### REQUIRED WORK
Your answer is the lines below, exactly, from the one that contains "You are a GUI" through the one that contains "Privacy policy (768, 2567)", both included.

### SUPPLIED INFORMATION
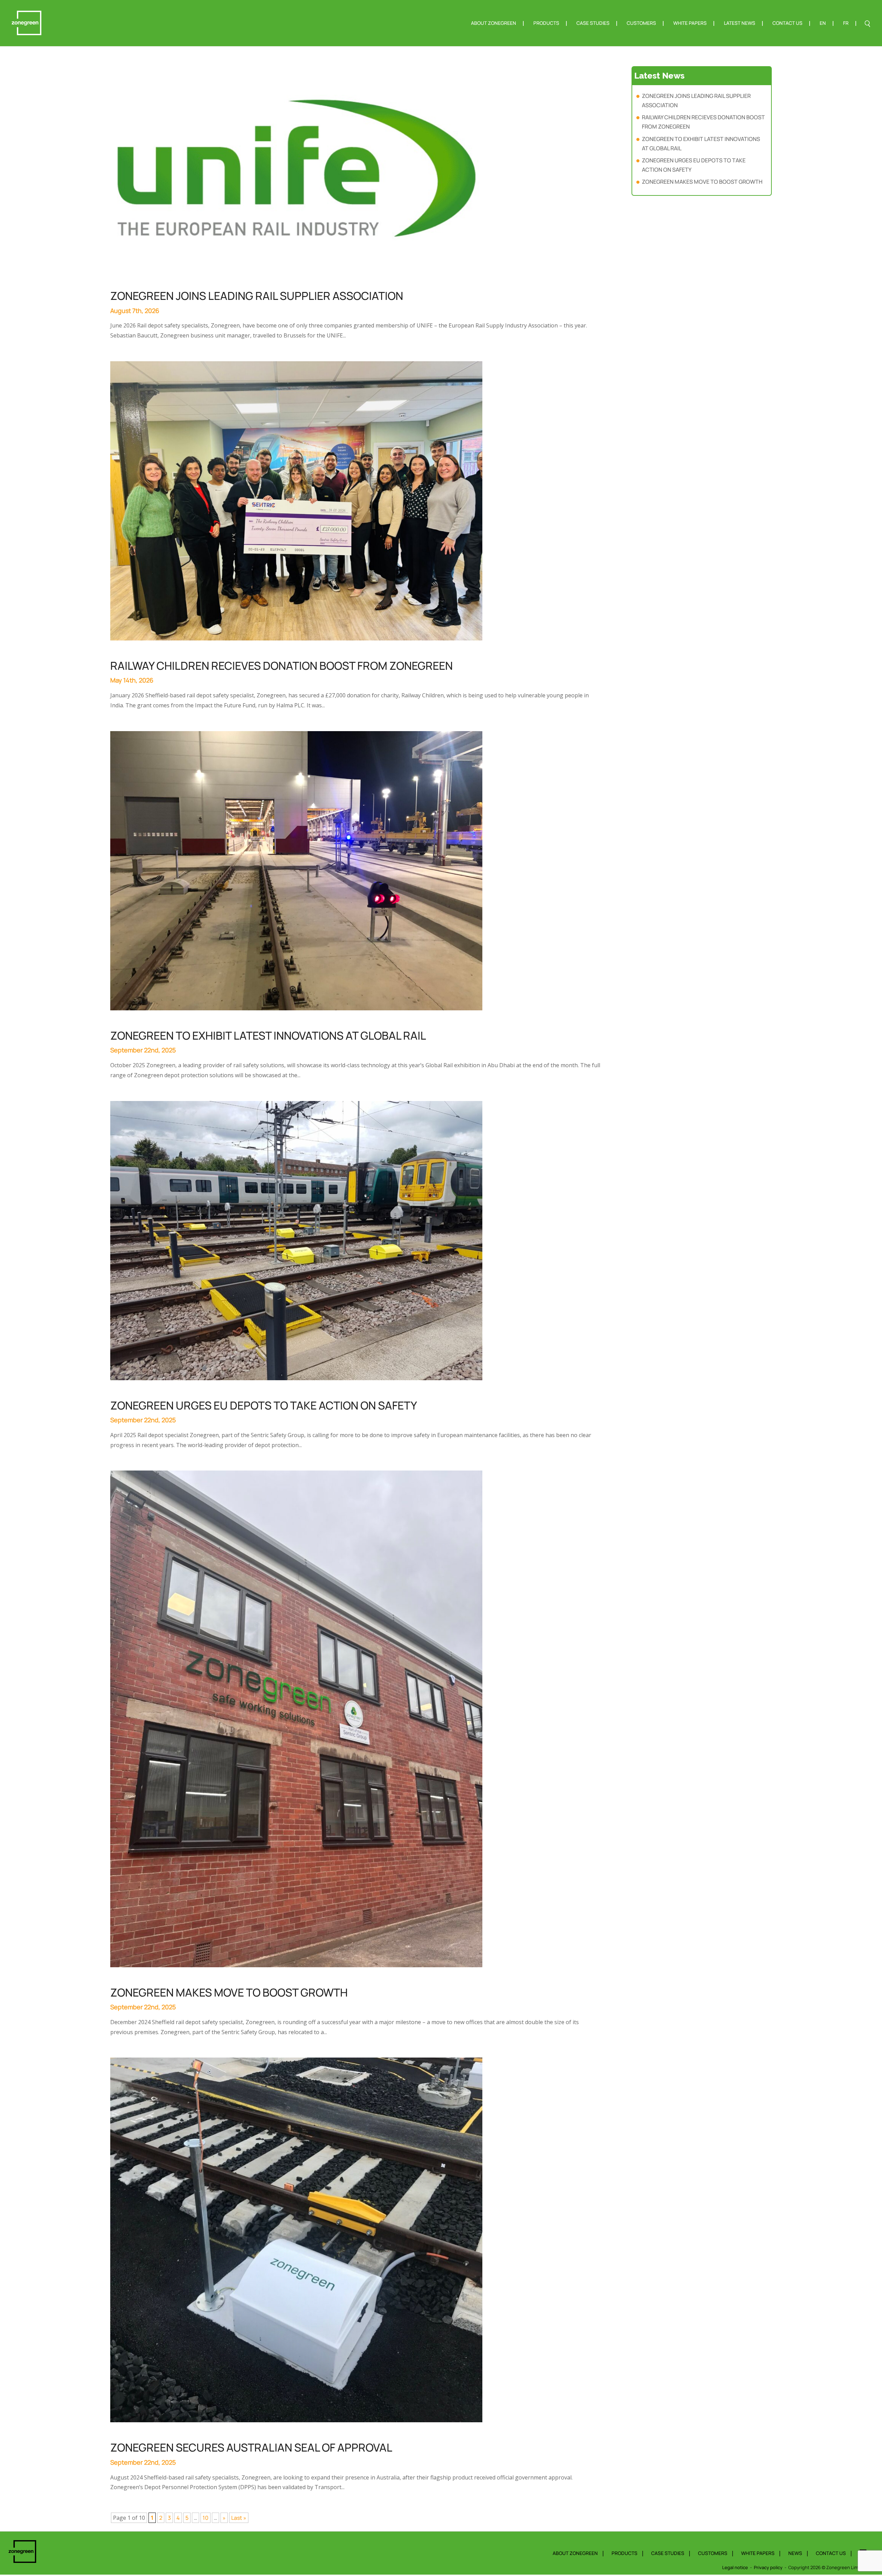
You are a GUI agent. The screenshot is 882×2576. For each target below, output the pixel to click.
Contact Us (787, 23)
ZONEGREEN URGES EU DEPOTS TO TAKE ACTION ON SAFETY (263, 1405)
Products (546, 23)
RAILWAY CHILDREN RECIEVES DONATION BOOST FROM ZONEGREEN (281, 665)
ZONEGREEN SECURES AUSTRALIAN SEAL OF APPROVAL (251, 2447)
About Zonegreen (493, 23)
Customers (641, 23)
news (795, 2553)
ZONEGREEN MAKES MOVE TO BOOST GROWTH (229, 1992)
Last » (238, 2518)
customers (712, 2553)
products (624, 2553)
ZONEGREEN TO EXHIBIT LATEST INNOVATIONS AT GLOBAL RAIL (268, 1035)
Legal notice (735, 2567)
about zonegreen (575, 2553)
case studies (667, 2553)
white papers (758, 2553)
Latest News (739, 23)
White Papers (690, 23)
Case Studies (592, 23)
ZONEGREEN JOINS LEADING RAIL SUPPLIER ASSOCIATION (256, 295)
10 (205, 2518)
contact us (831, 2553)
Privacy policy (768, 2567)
==
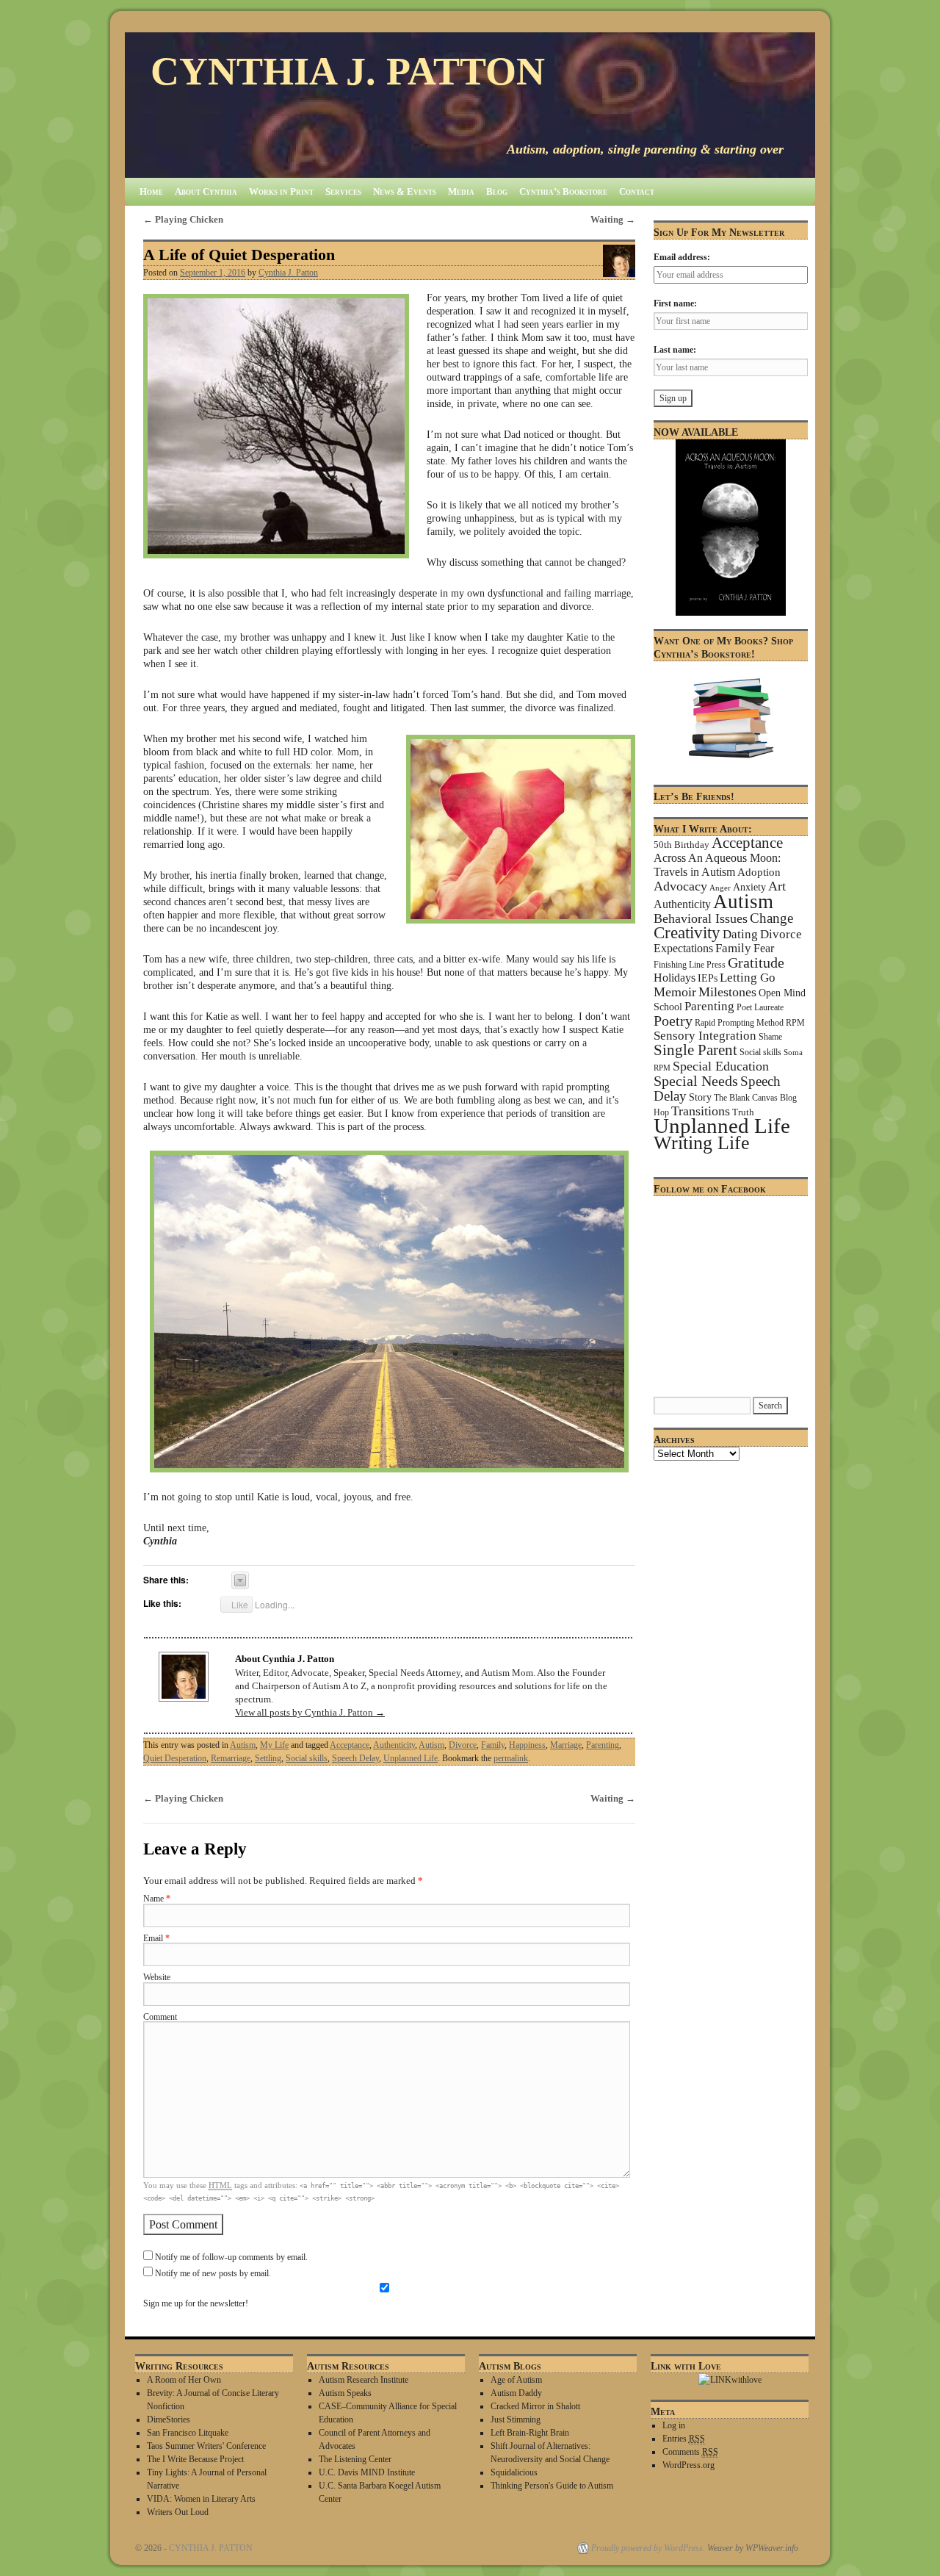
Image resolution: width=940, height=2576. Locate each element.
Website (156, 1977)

### WRITTEN REPLY
You are a GUI agent. The screenshot is 882×2576. For each target below, output the pixel to click.
Contact Us (787, 23)
ZONEGREEN URGES EU DEPOTS TO TAKE ACTION ON SAFETY (263, 1405)
Products (546, 23)
RAILWAY CHILDREN RECIEVES DONATION BOOST FROM ZONEGREEN (281, 665)
ZONEGREEN SECURES AUSTRALIAN SEAL OF APPROVAL (251, 2447)
About Zonegreen (493, 23)
Customers (641, 23)
news (795, 2553)
ZONEGREEN MAKES MOVE TO BOOST GROWTH (229, 1992)
Last » (238, 2518)
customers (712, 2553)
products (624, 2553)
ZONEGREEN TO EXHIBIT LATEST INNOVATIONS AT GLOBAL RAIL (268, 1035)
Legal notice (735, 2567)
about zonegreen (575, 2553)
case studies (667, 2553)
white papers (758, 2553)
Latest News (739, 23)
White Papers (690, 23)
Case Studies (592, 23)
ZONEGREEN JOINS LEADING RAIL SUPPLIER ASSOCIATION (256, 295)
10 (205, 2518)
contact us (831, 2553)
Privacy policy (768, 2567)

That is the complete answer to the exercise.